(Word and element pointing entries)
▬▬▬

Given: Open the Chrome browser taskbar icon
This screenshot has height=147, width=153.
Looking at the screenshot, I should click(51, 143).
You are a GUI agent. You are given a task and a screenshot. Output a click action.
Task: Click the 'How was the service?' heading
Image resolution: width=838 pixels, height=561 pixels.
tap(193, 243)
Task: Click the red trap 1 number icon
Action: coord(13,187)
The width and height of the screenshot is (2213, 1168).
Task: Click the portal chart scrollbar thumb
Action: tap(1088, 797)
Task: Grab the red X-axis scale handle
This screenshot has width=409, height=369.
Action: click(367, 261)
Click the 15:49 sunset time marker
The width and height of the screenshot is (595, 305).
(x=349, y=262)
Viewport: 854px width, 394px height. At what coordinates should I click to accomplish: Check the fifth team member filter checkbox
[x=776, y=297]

▬▬▬

* [Directions]:
Rewrite all of the rows above with "heading" renamed to "title", keeping every other part of each row the same.

* [Output]:
Given: Open the Chrome browser taskbar icon
This screenshot has height=147, width=153.
Looking at the screenshot, I should click(51, 143).
You are a GUI agent. You are given a task and a screenshot. Output a click action.
Task: Click the 'How was the service?' title
Image resolution: width=838 pixels, height=561 pixels.
tap(193, 243)
Task: Click the red trap 1 number icon
Action: coord(13,187)
The width and height of the screenshot is (2213, 1168).
Task: Click the portal chart scrollbar thumb
Action: tap(1088, 797)
Task: Grab the red X-axis scale handle
This screenshot has width=409, height=369.
Action: click(367, 261)
Click the 15:49 sunset time marker
The width and height of the screenshot is (595, 305).
(x=349, y=262)
Viewport: 854px width, 394px height. At what coordinates should I click to accomplish: Check the fifth team member filter checkbox
[x=776, y=297]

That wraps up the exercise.